Despite controversy that engulfed the Pequot Library's request for $350,000 in town funding last year, the private institution plans to ask for the same level of public financing in the new fiscal year.
Officials of the 125-year-old library in the Southport section of town recently confirmed they will again submit a request for $350,000 as town officials begin planning for the 2014-15 fiscal year.
Although last year's request was eventually re-instated when the Representative Town Meeting overrode the cut imposed by the Board of Finance, the controversy over what role the Pequot Library plays in relation to Fairfield's public library system still remains.
Pequot Executive Director Martha Lord calls the Pequot Library the "third public library here in town."
But Robert Stone, one of the five Board of Finance members voting against the Pequot appropriation last year, doesn't view the Pequot Library the same way.
"We cut Pequot because it's not one of the two public libraries," Stone said. "I think the Pequot Library is an asset to the town, but we do have two beautiful public libraries and we spent over $1 million to renovate one of them."
Lord said she's asking for the same amount of funding from the town as last year because the library's operating costs are higher, especially for staff health insurance, and the $350,000 comprises only 30 percent of the Pequot Library's overall operating budget.
"We already raise 68 percent of the library's budget through private funding," Lord said. She added that some critics think the Pequot should raise more of the library's annual budget privately, but the library staff, board and volunteers work hard on fundraising every year -- and that includes funding the library's capital budget, which is not included in the Pequot's budget request from the town.
"We're raising a lot of money already," the library director said.
She began her job as executive director of the Pequot Library last year only weeks before the hearings on the town's 2013-14 budget, and was blindsided by the finance board's cut of the entire Pequot request.
"The town has been funding the library for over 100 years -- in earlier times in history the town funded 50 percent of the Pequot's budget," she said.
First Selectman Michael Tetreau agreed. "The Pequot Library at one point was funded for $380,000 from the town," he said. "It was reduced to $350,000."

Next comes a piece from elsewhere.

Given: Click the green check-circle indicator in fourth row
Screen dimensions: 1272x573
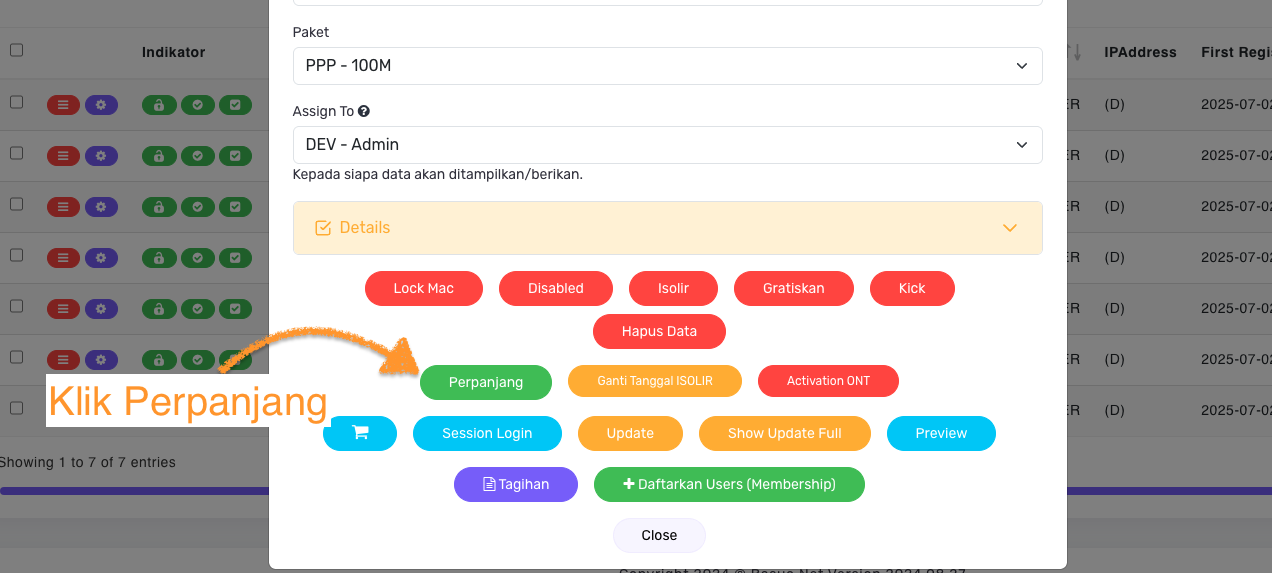Looking at the screenshot, I should click(x=197, y=257).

But Tetreau also warned that balancing the town's budget for the coming fiscal year will be as challenging as last. He named a potential $1.5 million shortfall in the Board of Education budget and costly enhancements to the school district's security systems as two areas of fiscal concern, as well as the usual goal of keeping taxes low.
"The same factors that caused a problem last year are going to be in the budget this year. It's not just a one-year event," Tetreau said.
He has been meeting with town department heads, as well as with Lord and William Russell, chairman of the Pequot Board of Trustees, for discussion of 2014-15 spending plans. They made a good presentation, the first selectman said, but he can't say this early in the budget process how the Pequot Library request will be received.
Last year, the community showed a lot of support for Pequot after its funding was cut, Tetreau said, but every line item in the new budget will get serious review.
Thomas Flynn, the Board of Finance chairman, said he was not surprised that the Pequot request will be the same amount as last year, despite the initial rejection.
Flynn said he's entering this year's budget process with an open mind, and doesn't' want to take a position on the Pequot proposal until the sees all the town department budget requests.
"I'll make no decision or make any request until I see the budget priorities for the town as a whole," he said. "I've spent a lot of time with the leadership of Pequot, with Lord and Russell, and I do understand what a valuable service Pequot provides to the town and what an integral part of the cultural fabric of the town it is."